Reproduce all of these entries, substituting "desktop agent" for every instance of "GUI agent" and keeping everything else the same.

[Material provided]
==*==
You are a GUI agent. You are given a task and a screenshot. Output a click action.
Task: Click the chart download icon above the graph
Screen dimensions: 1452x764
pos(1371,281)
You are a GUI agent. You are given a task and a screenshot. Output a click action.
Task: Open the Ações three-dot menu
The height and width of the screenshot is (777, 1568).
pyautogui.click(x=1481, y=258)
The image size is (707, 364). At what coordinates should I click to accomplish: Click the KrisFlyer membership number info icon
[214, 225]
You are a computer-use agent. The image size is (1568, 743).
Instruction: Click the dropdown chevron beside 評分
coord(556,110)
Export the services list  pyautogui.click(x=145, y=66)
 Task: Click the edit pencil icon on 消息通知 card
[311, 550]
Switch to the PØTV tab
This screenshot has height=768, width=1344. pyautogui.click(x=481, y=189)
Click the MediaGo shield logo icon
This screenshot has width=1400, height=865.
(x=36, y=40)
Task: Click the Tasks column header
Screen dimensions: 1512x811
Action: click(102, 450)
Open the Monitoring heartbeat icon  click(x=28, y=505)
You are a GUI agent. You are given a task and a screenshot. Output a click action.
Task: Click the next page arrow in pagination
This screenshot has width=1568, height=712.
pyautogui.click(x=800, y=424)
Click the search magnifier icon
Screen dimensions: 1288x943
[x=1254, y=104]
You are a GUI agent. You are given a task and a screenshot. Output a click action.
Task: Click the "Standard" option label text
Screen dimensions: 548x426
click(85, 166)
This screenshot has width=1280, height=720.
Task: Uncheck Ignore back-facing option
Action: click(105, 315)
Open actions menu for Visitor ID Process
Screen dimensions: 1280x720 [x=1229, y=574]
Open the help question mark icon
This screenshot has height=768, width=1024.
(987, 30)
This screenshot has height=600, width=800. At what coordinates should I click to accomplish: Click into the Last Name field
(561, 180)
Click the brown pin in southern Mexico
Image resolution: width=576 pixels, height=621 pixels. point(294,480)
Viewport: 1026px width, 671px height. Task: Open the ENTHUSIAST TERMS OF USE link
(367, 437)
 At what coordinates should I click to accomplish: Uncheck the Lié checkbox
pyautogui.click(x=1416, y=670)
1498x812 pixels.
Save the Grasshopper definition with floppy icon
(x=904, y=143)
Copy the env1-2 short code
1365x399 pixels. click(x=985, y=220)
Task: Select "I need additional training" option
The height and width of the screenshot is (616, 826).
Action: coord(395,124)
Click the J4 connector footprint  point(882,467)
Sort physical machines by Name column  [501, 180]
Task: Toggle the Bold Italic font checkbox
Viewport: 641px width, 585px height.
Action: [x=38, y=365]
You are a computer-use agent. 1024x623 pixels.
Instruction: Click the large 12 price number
==*==
[Worked solution]
You are a desktop agent. You are given a task and a screenshot. Output a click action.
Task: Click the chart download icon above the graph
Screen dimensions: 1452x764
pos(1371,281)
You are a desktop agent. You are given a task and a screenshot. Output a click action.
Task: Open the Ações three-dot menu
The height and width of the screenshot is (777, 1568).
pyautogui.click(x=1481, y=258)
The image size is (707, 364). At what coordinates should I click to accomplish: Click the KrisFlyer membership number info icon
[214, 225]
You are a computer-use agent. The image size is (1568, 743).
Instruction: Click the dropdown chevron beside 評分
coord(556,110)
Export the services list  pyautogui.click(x=145, y=66)
 Task: Click the edit pencil icon on 消息通知 card
[311, 550]
Switch to the PØTV tab
This screenshot has height=768, width=1344. pyautogui.click(x=481, y=189)
Click the MediaGo shield logo icon
This screenshot has width=1400, height=865.
(x=36, y=40)
Task: Click the Tasks column header
Screen dimensions: 1512x811
Action: click(102, 450)
Open the Monitoring heartbeat icon  click(x=28, y=505)
You are a desktop agent. You are given a task and a screenshot. Output a click action.
Task: Click the next page arrow in pagination
This screenshot has width=1568, height=712.
pyautogui.click(x=800, y=424)
Click the search magnifier icon
Screen dimensions: 1288x943
[x=1254, y=104]
You are a desktop agent. You are given a task and a screenshot. Output a click action.
Task: Click the "Standard" option label text
Screen dimensions: 548x426
click(85, 166)
This screenshot has width=1280, height=720.
Task: Uncheck Ignore back-facing option
Action: click(105, 315)
Open actions menu for Visitor ID Process
Screen dimensions: 1280x720 [x=1229, y=574]
Open the help question mark icon
This screenshot has height=768, width=1024.
(987, 30)
This screenshot has height=600, width=800. At what coordinates should I click to accomplish: Click into the Last Name field
(561, 180)
Click the brown pin in southern Mexico
Image resolution: width=576 pixels, height=621 pixels. point(294,480)
Viewport: 1026px width, 671px height. Task: Open the ENTHUSIAST TERMS OF USE link
(367, 437)
 At what coordinates should I click to accomplish: Uncheck the Lié checkbox
pyautogui.click(x=1416, y=670)
1498x812 pixels.
Save the Grasshopper definition with floppy icon
(x=904, y=143)
Copy the env1-2 short code
1365x399 pixels. click(x=985, y=220)
Task: Select "I need additional training" option
The height and width of the screenshot is (616, 826).
Action: coord(395,124)
Click the J4 connector footprint  point(882,467)
Sort physical machines by Name column  [501, 180]
Task: Toggle the Bold Italic font checkbox
Viewport: 641px width, 585px height.
Action: [x=38, y=365]
You are a computer-use agent. 1024x623 pixels.
Instruction: Click the large 12 price number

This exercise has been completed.